For profiling I prefer Shark on MacOSX. It is free from Apple and very good. If your app is vanilla C you should be able to use it, if you can get hold of a Mac.
For profiling on Windows you can use LTProf. Cheap, but not great: http://successfulsoftware.net/2007/12/18/optimising-your-application/
(I think Microsoft are really shooting themself in the foot by not providing a decent profiler with the cheaper versions of Visual Studio.)
For coverage I prefer Coverage Validator on Windows: http://successfulsoftware.net/2008/03/10/coverage-validator/ It updates the coverage in real time.
I've done this a lot. If you have an IDE, or an ICE, there is a technique that takes some manual effort, but works without fail.
Warning: modern programmers hate this, and I'm going to get downvoted. They love their tools. But it really works, and you don't always have the nice tools.
I assume in your case the code is something like DSP or video that runs on a timer and has to be fast. Suppose what you run on each timer tick is subroutine A. Write some test code to run subroutine A in a simple loop, say 1000 times, or long enough to make you wait at least several seconds.
While it's running, randomly halt it with a pause key and sample the call stack (not just the program counter) and record it. (That's the manual part.) Do this some number of times, like 10. Once is not enough.
Now look for commonalities between the stack samples. Look for any instruction or call instruction that appears on at least 2 samples. There will be many of these, but some of them will be in code that you could optimize.
Do so, and you will get a nice speedup, guaranteed. The 1000 iterations will take less time.
The reason you don't need a lot of samples is you're not looking for small things. Like if you see a particular call instruction on 5 out of 10 samples, it is responsible for roughly 50% of the total execution time. More samples would tell you more precisely what the percentage is, if you really want to know. If you're like me, all you want to know is where it is, so you can fix it, and move on to the next one.
Do this until you can't find anything more to optimize, and you will be at or near your top speed.
Read more... Read less...
For complex applications I am a great fan of Intel's Vtune. It is a slightly different mindset to a traditional profiler that instruments the code. It works by sampling the processor to see where instruction pointer is 1,000 times a second. It has the huge advantage of not requiring any changes to your binaries, which as often as not would change the timing of what you are trying to measure.
Unfortunately it is no good for .net or java since there isn't a way for the Vtune to map instruction pointer to symbol like there is with traditional code.
It also allows you to measure all sorts of other processor/hardware centric metrics, like clocks per instruction, cache hits/misses, TLB hits/misses, etc which let you identify why certain sections of code may be taking longer to run than you would expect just by inspecting the code.

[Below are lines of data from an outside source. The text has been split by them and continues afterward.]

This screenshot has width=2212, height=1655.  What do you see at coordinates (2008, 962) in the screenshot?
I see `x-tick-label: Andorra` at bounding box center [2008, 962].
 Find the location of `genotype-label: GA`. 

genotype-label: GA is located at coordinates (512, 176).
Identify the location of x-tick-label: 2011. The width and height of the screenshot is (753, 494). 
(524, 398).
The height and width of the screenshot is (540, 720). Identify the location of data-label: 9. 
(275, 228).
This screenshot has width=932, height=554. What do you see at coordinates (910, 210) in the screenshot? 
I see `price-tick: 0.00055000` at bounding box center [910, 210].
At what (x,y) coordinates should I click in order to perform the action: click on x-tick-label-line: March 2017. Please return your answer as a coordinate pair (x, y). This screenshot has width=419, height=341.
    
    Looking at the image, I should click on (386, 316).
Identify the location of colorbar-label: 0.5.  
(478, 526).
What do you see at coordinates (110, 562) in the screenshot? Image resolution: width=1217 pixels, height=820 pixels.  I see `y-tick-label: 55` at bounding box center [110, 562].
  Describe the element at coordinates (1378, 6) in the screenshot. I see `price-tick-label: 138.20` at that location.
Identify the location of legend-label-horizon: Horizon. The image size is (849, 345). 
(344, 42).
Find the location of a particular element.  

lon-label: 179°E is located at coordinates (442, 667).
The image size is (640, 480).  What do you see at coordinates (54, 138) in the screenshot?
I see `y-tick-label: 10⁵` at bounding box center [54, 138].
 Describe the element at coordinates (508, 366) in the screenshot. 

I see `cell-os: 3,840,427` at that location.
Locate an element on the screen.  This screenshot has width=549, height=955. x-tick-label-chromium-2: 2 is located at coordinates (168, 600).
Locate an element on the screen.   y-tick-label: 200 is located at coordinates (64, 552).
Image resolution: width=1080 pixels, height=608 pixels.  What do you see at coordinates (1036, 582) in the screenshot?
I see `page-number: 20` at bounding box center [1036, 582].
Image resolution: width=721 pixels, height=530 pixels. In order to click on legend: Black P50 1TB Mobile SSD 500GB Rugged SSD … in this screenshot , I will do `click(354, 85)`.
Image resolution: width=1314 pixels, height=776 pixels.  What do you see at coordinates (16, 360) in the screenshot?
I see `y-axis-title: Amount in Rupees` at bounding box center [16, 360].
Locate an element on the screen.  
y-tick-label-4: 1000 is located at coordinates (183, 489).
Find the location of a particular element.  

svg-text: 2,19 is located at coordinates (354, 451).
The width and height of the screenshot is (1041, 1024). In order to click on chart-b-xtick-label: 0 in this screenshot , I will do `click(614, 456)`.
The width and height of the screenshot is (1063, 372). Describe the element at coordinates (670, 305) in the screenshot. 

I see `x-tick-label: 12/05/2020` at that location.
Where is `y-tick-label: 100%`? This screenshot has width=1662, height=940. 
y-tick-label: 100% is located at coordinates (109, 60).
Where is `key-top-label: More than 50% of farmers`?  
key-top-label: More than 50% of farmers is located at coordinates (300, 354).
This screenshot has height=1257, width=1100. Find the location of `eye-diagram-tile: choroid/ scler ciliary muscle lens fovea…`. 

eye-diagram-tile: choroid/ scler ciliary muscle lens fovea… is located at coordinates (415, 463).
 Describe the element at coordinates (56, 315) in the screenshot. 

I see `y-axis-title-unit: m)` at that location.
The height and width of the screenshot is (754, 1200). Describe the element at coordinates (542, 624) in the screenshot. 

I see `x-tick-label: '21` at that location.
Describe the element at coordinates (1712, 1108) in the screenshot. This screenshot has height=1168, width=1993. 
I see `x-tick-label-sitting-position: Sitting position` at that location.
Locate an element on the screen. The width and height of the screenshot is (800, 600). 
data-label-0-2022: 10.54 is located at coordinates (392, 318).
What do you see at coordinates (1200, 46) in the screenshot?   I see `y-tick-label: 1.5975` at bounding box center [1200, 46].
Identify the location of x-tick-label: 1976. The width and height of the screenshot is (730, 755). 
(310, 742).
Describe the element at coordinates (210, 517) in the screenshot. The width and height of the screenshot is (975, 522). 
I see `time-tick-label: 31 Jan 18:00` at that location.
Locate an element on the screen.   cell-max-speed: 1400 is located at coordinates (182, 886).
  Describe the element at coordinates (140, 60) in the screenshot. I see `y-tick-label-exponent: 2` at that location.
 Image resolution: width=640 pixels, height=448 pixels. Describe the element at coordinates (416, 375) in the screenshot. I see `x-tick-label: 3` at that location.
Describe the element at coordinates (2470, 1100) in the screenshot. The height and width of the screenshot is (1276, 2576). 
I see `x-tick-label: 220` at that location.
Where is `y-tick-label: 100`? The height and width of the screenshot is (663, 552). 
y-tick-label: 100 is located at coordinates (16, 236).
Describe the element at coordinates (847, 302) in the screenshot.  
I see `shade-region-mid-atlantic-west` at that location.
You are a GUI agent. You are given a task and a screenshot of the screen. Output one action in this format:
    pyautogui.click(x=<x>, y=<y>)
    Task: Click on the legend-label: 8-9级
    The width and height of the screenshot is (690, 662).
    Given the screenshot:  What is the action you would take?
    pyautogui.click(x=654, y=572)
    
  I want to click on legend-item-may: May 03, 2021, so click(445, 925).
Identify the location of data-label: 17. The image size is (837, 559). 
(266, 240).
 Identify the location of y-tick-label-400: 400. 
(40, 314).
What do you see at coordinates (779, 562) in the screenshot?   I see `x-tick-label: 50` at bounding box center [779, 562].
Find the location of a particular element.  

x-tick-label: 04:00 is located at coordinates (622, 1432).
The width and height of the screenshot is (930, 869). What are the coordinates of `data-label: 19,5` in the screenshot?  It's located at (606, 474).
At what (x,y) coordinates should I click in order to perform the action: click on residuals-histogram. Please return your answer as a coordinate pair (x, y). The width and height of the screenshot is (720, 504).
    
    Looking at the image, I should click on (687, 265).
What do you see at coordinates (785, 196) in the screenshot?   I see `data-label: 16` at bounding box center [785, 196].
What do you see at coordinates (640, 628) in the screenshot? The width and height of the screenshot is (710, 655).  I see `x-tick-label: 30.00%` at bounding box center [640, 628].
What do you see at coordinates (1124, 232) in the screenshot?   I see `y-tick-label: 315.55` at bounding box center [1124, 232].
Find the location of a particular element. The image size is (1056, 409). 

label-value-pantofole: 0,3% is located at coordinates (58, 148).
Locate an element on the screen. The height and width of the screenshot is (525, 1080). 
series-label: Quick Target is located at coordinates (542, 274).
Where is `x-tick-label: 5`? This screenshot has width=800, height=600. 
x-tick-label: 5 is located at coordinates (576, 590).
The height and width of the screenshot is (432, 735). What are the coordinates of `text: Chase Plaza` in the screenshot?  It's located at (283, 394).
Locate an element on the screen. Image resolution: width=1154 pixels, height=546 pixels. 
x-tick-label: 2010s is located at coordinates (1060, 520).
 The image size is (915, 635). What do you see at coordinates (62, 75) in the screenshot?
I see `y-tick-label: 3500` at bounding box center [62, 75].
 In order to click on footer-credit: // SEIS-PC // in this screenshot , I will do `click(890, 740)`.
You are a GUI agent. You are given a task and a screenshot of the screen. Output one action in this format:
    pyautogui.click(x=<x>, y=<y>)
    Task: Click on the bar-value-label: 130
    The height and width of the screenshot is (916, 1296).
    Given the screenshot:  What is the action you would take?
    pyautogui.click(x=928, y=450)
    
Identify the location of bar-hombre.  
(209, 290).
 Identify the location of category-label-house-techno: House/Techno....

If you're doing an 'on the metal' embedded 'C' system (I'm not quite sure what 'mobile' implied in your posting), then you usually have some kind of timer ISR, in which it's fairly easy to sample the code address at which the interrupt occurred (by digging back in the stack or looking at link registers or whatever). Then it's trivial to build a histogram of addresses at some combination of granularity/range-of-interest.
It's usually then not too hard to concoct some combination of code/script/Excel sheets which merges your histogram counts with addresses from your linker symbol/list file to give you profile information.
If you're very RAM limited, it can be a bit of a pain to collect enough data for this to be both simple and useful, but you would need to tell us a more about your platform.